__TASK DESCRIPTION__
Copy each line of the records that contains the word "Given".

[Screenshot grounding data]
============================================================

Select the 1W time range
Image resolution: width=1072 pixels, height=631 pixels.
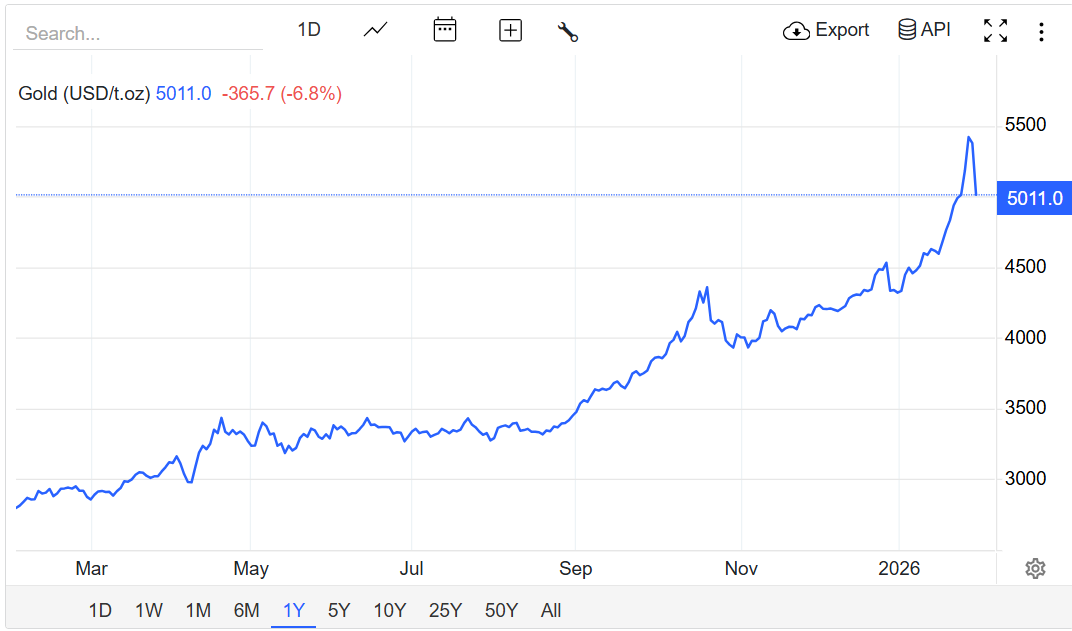coord(149,610)
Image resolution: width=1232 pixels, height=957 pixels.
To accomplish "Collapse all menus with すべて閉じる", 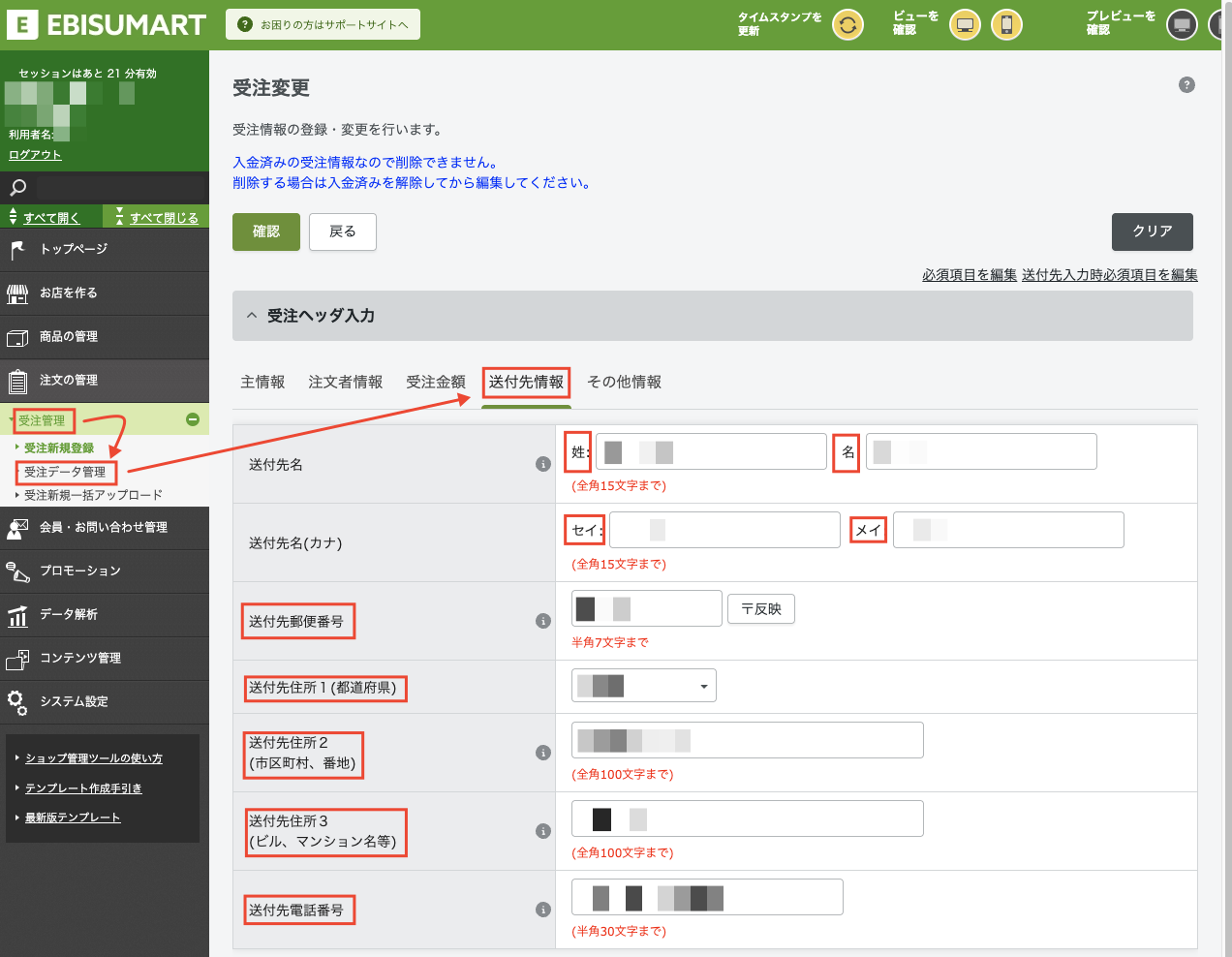I will (x=164, y=218).
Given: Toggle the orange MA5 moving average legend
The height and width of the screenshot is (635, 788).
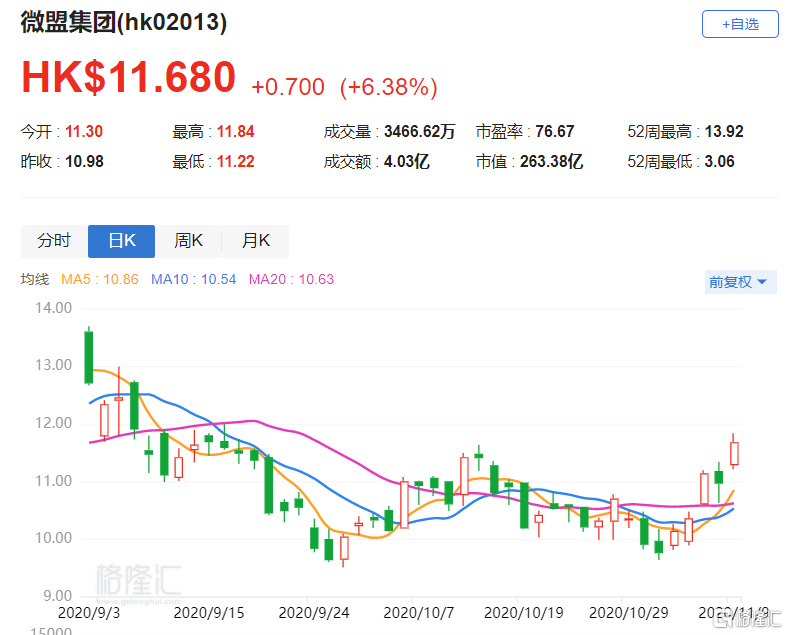Looking at the screenshot, I should coord(99,279).
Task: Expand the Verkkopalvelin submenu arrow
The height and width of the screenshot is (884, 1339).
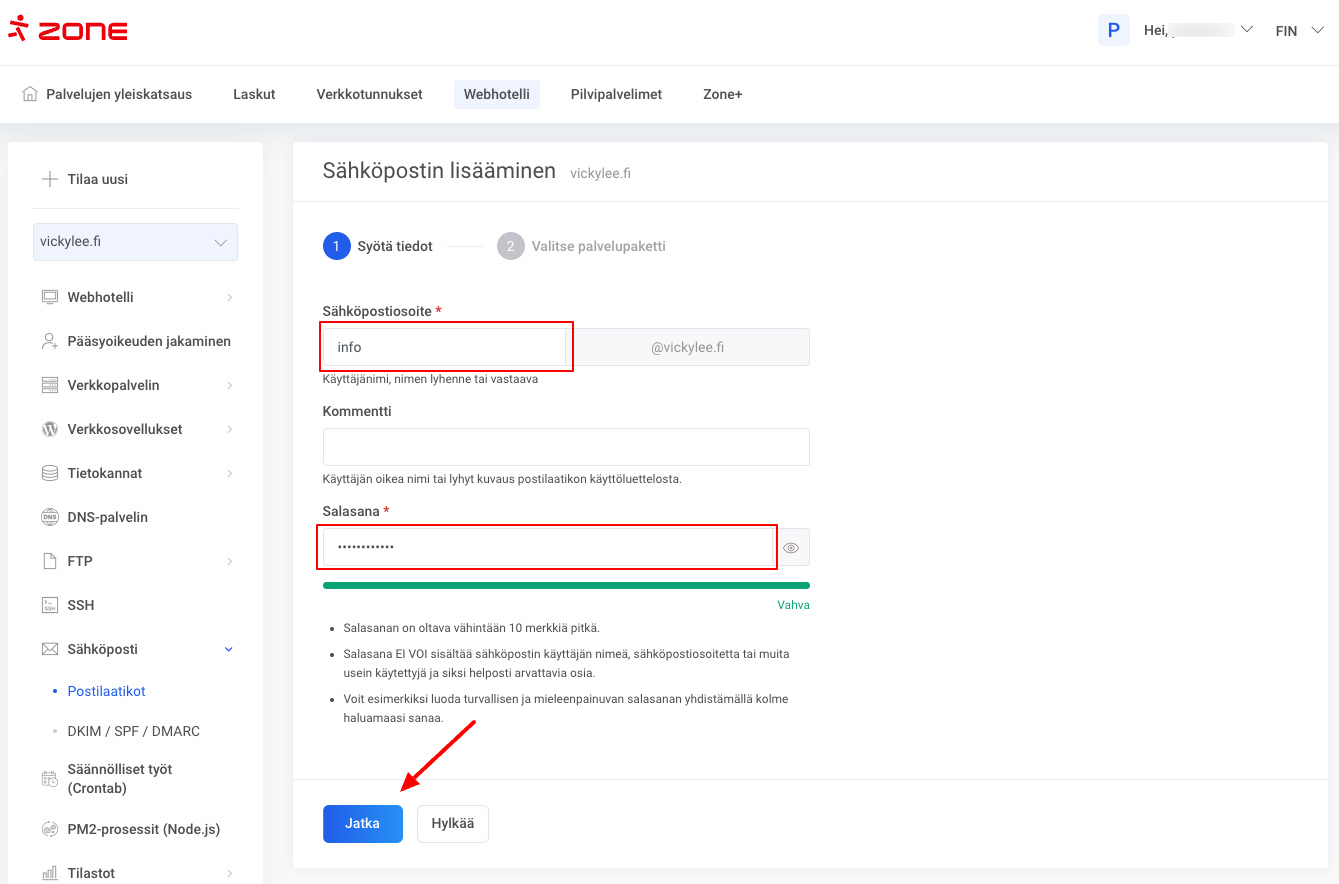Action: (x=229, y=385)
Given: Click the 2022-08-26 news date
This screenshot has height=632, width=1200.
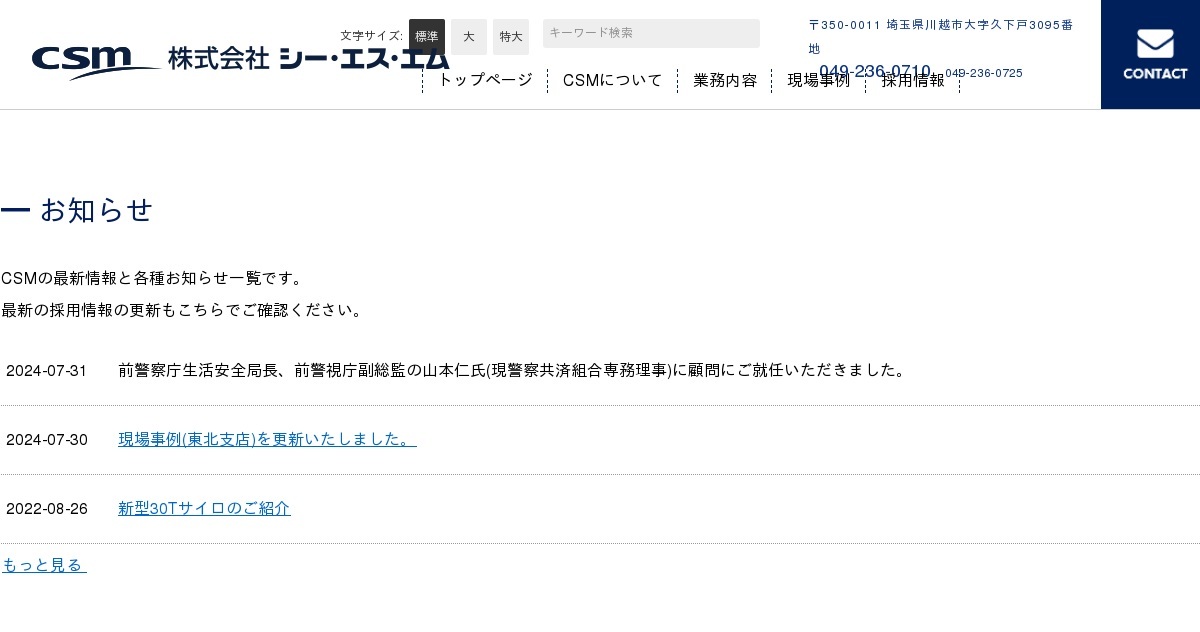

============================================================

__THE ANSWER__
Given: Toggle the orange MA5 moving average legend
Given: Click the 2022-08-26 news date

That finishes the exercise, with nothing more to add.